+++ Fragmento

Todo cambia para el bien que deseas alcanzar, sin demoras ni premuras, si tienes el coraje de ordenar las circunstancias que te rodean. Esto no significa que los ideales sean menos deseados; de lo contrario, se convertirían en causas inútiles, incapaces de cristalizarse.
Todo cambia cuando tenemos la voluntad dispuesta, siempre que existan motivos para amar. Algunos pretenden despreciar esto, aunque a muchos no les guste la idea de empezar de nuevo, incluso si fuera por su propia felicidad. ¿Será, acaso, que el temor a lo desconocido siempre los invadirá?
Todo cambia cuando la razón está convencida de que no hay por qué discutir para llevar una causa a los tribunales. Sufriríamos entonces las consecuencias de nuestra propia decisión, y ya no serían válidos los reclamos iniciales. Pero considero que tampoco serían el fruto de jugadas al azar...
Todo cambia cuando juzgamos mal y no ponemos sobre la mesa pruebas fehacientes de la verdad. Por mucho que se alegue a la ley, esta no se pondrá de nuestra parte si no hablamos con clara sinceridad. Motivo suficiente, entonces, para perder el derecho ganado y sufrir la culpabilidad...
Todo cambia si renovamos la razón de nuestro entendimiento, no dejando que las polillas consuman nuestros valores. Es crucial que el ser humano alimente su espíritu y su alma para que, de esta forma, su conducta cambie. Así comprendería mejor el mundo que lo rodea desde su propio renacer...
Todo cambia si nos llenamos de una profunda humildad. Si bien la desdicha no siempre puede evitarse, el comportamiento correcto nos brindará paz de conciencia. Así estaríamos satisfechos de haber cumplido con nosotros mismos y con los demás, buscando siempre la justicia.
Todo cambia, la vida misma y las causas justas se distorsionan cuando los hechos se falsean constantemente. El acusador aprovechará esto para encarcelarnos y privarnos de libertad. Pero luchar por el cambio será grandioso, porque triunfará quien use bien la razón y la honestidad, no siempre cediendo a nuestro engañoso corazón.

++++++
+++ Líneas extraídas

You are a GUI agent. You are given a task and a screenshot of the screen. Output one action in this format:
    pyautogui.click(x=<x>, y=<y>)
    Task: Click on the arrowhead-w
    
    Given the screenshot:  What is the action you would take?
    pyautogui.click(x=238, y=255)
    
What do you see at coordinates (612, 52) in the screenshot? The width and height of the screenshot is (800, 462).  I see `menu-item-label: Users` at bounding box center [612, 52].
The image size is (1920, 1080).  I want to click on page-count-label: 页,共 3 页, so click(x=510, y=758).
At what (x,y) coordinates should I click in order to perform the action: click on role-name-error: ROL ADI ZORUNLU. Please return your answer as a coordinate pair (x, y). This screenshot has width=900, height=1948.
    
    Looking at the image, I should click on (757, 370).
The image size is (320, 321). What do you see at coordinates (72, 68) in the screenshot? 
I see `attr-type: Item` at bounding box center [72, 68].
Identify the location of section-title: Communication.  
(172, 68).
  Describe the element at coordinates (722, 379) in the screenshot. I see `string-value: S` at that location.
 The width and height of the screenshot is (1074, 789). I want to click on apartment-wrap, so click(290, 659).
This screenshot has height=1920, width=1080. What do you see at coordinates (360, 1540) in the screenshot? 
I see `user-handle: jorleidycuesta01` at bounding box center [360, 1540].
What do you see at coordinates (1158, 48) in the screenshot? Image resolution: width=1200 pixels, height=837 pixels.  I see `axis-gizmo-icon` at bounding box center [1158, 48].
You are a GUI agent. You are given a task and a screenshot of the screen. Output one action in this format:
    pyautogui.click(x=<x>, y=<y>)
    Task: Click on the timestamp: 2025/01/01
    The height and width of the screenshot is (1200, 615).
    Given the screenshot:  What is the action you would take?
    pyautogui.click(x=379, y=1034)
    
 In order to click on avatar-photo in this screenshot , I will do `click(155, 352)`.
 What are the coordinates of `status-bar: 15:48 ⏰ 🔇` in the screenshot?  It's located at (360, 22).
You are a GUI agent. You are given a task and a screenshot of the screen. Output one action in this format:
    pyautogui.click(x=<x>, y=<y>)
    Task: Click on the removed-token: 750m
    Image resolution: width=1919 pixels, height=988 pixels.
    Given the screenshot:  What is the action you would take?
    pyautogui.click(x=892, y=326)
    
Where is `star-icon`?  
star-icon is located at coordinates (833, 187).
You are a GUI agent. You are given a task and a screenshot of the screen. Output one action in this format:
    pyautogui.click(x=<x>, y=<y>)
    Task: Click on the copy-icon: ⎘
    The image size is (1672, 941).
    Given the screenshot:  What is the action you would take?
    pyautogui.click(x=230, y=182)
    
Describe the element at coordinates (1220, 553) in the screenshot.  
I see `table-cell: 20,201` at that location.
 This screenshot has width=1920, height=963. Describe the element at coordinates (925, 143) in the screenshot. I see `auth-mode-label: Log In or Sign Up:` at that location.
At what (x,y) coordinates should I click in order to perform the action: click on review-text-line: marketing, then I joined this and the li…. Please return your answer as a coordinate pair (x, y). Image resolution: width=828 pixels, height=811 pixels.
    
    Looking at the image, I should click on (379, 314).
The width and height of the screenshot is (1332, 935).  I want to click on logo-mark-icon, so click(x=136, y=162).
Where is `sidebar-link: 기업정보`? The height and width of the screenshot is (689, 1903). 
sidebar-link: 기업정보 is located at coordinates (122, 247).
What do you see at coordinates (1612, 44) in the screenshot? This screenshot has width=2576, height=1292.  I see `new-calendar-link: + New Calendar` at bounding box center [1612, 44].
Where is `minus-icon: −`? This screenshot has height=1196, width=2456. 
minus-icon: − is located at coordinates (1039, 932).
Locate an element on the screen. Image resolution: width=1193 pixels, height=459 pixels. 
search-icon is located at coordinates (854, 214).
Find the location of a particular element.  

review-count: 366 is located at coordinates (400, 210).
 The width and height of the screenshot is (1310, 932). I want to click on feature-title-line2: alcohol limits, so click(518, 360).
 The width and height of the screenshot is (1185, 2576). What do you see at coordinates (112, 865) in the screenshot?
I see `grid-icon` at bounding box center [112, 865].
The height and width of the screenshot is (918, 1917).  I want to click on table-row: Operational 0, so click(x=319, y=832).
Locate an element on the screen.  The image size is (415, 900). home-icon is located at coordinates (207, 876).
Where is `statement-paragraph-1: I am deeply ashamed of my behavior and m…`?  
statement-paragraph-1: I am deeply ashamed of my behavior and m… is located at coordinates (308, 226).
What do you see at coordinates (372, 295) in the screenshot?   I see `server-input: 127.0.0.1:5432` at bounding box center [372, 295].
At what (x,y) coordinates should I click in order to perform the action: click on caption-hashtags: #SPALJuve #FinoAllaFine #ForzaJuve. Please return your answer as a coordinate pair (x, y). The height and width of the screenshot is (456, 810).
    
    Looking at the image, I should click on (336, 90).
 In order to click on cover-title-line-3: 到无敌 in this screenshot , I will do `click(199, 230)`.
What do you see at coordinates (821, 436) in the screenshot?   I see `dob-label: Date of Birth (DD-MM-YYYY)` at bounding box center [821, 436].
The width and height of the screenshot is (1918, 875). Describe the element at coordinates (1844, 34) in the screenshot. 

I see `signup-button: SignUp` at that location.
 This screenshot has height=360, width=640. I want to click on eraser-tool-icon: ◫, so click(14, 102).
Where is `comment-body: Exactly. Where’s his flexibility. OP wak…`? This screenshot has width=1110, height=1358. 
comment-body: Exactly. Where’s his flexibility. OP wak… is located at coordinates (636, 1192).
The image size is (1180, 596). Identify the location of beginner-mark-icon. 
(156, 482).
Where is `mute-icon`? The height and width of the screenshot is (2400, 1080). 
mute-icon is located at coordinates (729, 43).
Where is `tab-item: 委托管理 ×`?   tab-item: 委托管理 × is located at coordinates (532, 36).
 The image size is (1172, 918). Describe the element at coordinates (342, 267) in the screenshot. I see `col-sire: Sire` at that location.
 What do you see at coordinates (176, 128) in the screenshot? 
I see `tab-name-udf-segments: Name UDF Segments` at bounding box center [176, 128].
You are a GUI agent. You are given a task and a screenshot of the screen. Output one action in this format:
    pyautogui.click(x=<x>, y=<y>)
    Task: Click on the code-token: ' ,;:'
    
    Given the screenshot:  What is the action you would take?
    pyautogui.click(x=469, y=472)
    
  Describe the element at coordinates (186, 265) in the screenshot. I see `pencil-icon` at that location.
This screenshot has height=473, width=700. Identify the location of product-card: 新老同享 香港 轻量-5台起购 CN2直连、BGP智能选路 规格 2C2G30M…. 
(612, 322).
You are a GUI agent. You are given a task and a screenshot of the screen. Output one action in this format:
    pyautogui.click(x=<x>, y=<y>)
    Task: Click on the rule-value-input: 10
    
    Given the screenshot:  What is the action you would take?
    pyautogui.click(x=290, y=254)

++++++

# [Qué hacer]
1. En el fragmento sobre el cambio, ¿qué debe alimentar el ser humano para que su conducta cambie?
2. Copia tal cual el pasaje del fragmento sobre el cambio que va desde "Todo cambia cuando juzgamos" hasta "su propio renacer...".

# [Soluciones]
1. Su espíritu y su alma.

2.
Todo cambia cuando juzgamos mal y no ponemos sobre la mesa pruebas fehacientes de la verdad. Por mucho que se alegue a la ley, esta no se pondrá de nuestra parte si no hablamos con clara sinceridad. Motivo suficiente, entonces, para perder el derecho ganado y sufrir la culpabilidad...
Todo cambia si renovamos la razón de nuestro entendimiento, no dejando que las polillas consuman nuestros valores. Es crucial que el ser humano alimente su espíritu y su alma para que, de esta forma, su conducta cambie. Así comprendería mejor el mundo que lo rodea desde su propio renacer...